Fraude fiscale : Le Crédit suisse s’en tire bien
mercredi 26 octobre 2022
Le Crédit suisse, la deuxième banque helvétique, a accepté de payer 238 millions d’euros pour éviter des poursuites pénales pour démarchage illégal de clients dans l’Hexagone et blanchiment aggravé de fraude fiscale entre 2005 et 2012, selon un accord validé par le président du tribunal de Paris. L’enquête du parquet national financier (PNF) avait débuté en 2016 après la réception de signalements.
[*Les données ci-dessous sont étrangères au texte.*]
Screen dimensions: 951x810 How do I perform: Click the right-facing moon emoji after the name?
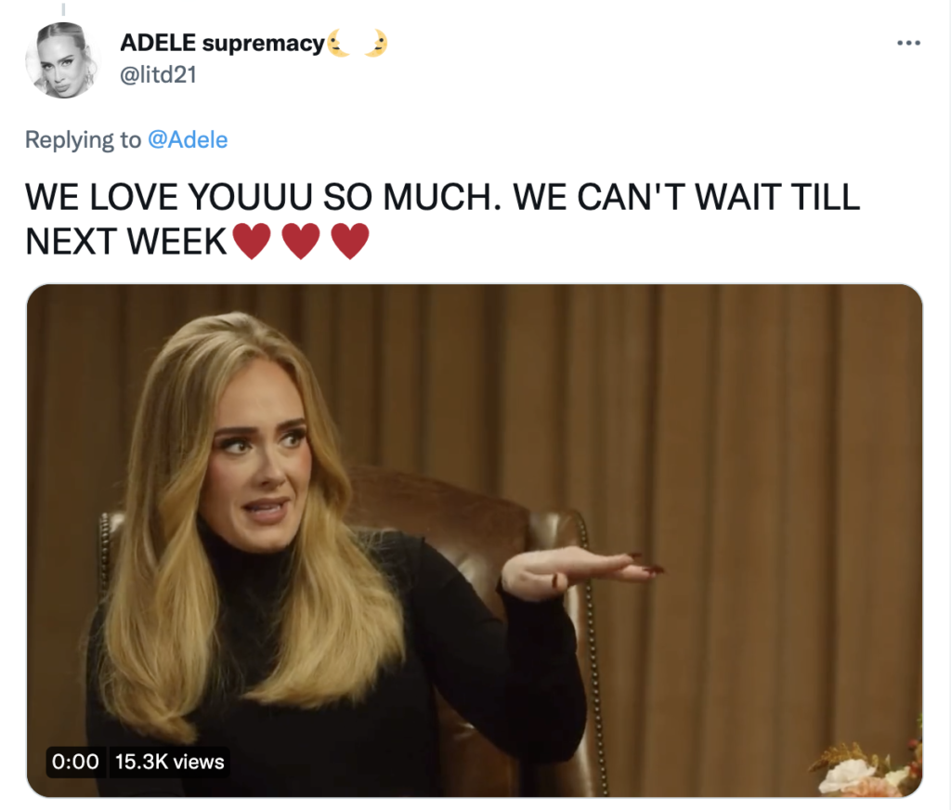[376, 44]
Les investigations avaient révélé que 5 000 clients français disposaient d’un compte au Crédit suisse depuis de nombreuses années, non déclaré à l’administration fiscale française. Les avoirs dissimulés s’élevaient à deux milliards d’euros, a rappelé le président du tribunal, Stéphane Noël. En acceptant de signer cette convention judiciaire d’intérêt public conclue avec le PNF, le Crédit suisse évite un procès et solde son litige tant avec l’administration fiscale, à laquelle il versera 115 millions d’euros de dommages et intérêts, qu’avec le ministère public, en payant une amende de 123 millions d’euros. La banque a douze mois pour payer les sommes dues, en trois fois. Dans un communiqué, le Crédit suisse a tenu à rappeler que cet accord n’incluait nullement une reconnaissance de culpabilité. Une somme que la banque paiera d’autant plus facilement qu’elle a affiché un chiffre d’affaires de 3,8 milliards de dollars au deuxième trimestre 2022. Une amende ? Non une aumône.